Ebbe tre mogli, Clodia, Scribonia, e, dal 38 aC, Livia Drusilla. I suoi ultimi anni furono rattristati dalla sconfitta che Varo subì in Germania nel 9 dC, nella selva di Teutoburgo, e da scandali e dolorose vicende familiari (quanto era stato duro e crudele con i nemici nella lotta per il primato, tanto fu poi aperto ai moti degli affetti con i familiari e gli amici).

Alla morte, il Senato gli decretò l'apoteosi, rendendo alla sua persona, vissuta sempre in semplicità e schiva di pompa, quel culto che, associato al culto della dea Roma, era destinato a diventare un potente elemento di coesione per le varie parti dell'impero. Fu sepolto in Roma nel mausoleo omonimo. Il titolo onorifico che gli fu dato di Augusto, tratto dalla scienza augurale, richiamava, nella pregnanza religiosa, l'idea dell'accrescimento e della prosperità e come tale fu portato anche dai successori proprio per il prestigio grande di cui la sua persona fu circondata in vita ed esaltata dopo la morte.

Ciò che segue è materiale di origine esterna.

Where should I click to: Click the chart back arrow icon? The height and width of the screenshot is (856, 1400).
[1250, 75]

Educato dai retori Marco Epidio e Apollodoro di Pergamo, Augusto si dedicò a studi di eloquenza, valendosene nella preparazione dei suoi discorsi politici. I frammenti di epistole che ci sono pervenuti rivelano in Augusto uno scrittore sollecito della purezza della lingua e alieno da ogni forma di arcaismo e di preziosismo.

Tra i suoi scritti si ricordano i Commentarii de vita sua, in 13 libri, una Descriptio Italiae, il poemetto Sicilia, in esametri, una Vita di Druso, epigrammi e saggi filosofici. Tutte queste opere sono andate perdute; rimangono invece le Res gestae divi Augusti, la monumentale iscrizione cui lo stesso principe affidò nel 14 dC, per i contemporanei e i posteri, il racconto autobiografico delle proprie imprese.

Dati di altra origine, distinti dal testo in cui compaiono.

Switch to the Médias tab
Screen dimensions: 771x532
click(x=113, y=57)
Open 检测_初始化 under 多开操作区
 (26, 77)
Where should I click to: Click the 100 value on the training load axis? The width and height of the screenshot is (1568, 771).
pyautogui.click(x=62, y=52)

Opera senza precedenti formali nelle letterature classiche, le Res gestae sono il capolavoro della diplomazia affascinante e mistificatrice di Augusto. Si avviava, infatti, con esse quell'interpretazione mitico-religiosa del principato che, oltre a giustificare provvidenzialmente la conquista del potere da parte di Ottaviano, avrebbe fornito una base ideologica costante all'assolutismo degli imperatori seguenti.